O mercado financeiro projeta inflação acima de 5% neste ano, segundo o boletim Focus apurado pelo BC. A elevação reflete tensões geopolíticas e pressões internas que já vinham se desenhando. A 11ª semana consecutiva de alta nas expectativas reforça o cenário de precio alto.

Patrícia Krause, economista-chefe da Coface para a América Latina, aponta múltiplos riscos para a inflação. O conflito no Oriente Médio eleva tarifas de energia e pressiona commodities, enquanto valores de combustíveis no Brasil ainda não acompanharam a alta externa. A alta recente de preços pode se manter.

A especialista destaca ainda a inflação de alimentos e o El Niño como fatores de pressão. O fenômeno climático tende a impactar preços do setor no segundo semestre e sustentar o movimento de alta no IPCA. A leitura de abril já aponta volatilidade em componentes relevantes.

IPCA-15 e PIB em foco

A prévia do IPCA-15, prevista para o dia 27, deve ficar próxima de 0,6% no mês, segundo Krause, com passagens aéreas trazendo volatilidade. Os combustíveis teriam contribuição menor que em abril, mas o índice ainda sobe frente aos 12 meses anteriores.
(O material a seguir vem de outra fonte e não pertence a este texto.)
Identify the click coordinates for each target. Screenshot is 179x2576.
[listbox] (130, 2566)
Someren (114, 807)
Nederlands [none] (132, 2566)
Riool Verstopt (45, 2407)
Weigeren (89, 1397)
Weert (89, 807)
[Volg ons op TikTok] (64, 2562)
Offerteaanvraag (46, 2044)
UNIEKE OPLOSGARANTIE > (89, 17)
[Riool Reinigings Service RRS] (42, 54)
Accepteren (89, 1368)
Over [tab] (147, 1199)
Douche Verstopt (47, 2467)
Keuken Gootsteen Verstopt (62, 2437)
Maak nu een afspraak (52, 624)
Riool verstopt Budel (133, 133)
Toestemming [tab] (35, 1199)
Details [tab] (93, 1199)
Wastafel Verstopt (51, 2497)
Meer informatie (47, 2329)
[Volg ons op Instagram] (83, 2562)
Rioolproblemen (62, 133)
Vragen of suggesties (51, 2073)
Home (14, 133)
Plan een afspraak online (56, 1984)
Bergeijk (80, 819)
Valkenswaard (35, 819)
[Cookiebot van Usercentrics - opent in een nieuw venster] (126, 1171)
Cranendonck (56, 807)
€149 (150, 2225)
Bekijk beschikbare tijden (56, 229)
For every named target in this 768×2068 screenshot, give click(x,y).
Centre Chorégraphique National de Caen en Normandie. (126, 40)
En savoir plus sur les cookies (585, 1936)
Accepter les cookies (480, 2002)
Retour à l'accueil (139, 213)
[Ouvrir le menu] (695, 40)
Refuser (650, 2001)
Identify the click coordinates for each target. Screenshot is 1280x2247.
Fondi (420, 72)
Para o PIB, a Coface revisou a projeção de 1,9% para o ano, alinhada ao Focus, em 1,89%. Dados do primeiro trimestre indicam desempenho robusto, porém com expectativa de desaceleração gradual. Medidas anunciadas podem estimular, mas a trajetória ainda aponta queda na velocidade de crescimento.

Câmbio, eleições e trajetória da Selic

A economista aponta potencial de apreciação do real diante da fraqueza do dólar, termos de troca favoráveis e superávit da balança comercial. O câmbio pode ficar próximo de R$ 5,00, mesmo com juros reais elevados que sustentarão o carry trade.

Para o segundo semestre, a volatilidade cambial tende a aumentar por causa do ambiente político. Mesmo com candidatos já conhecidos, a incerteza pode persistir, especialmente se o conflito externo não se resolver. A projeção de Selic permanece em torno de 13,25%, mas há possibilidade de ajustes caso a inflação não recue.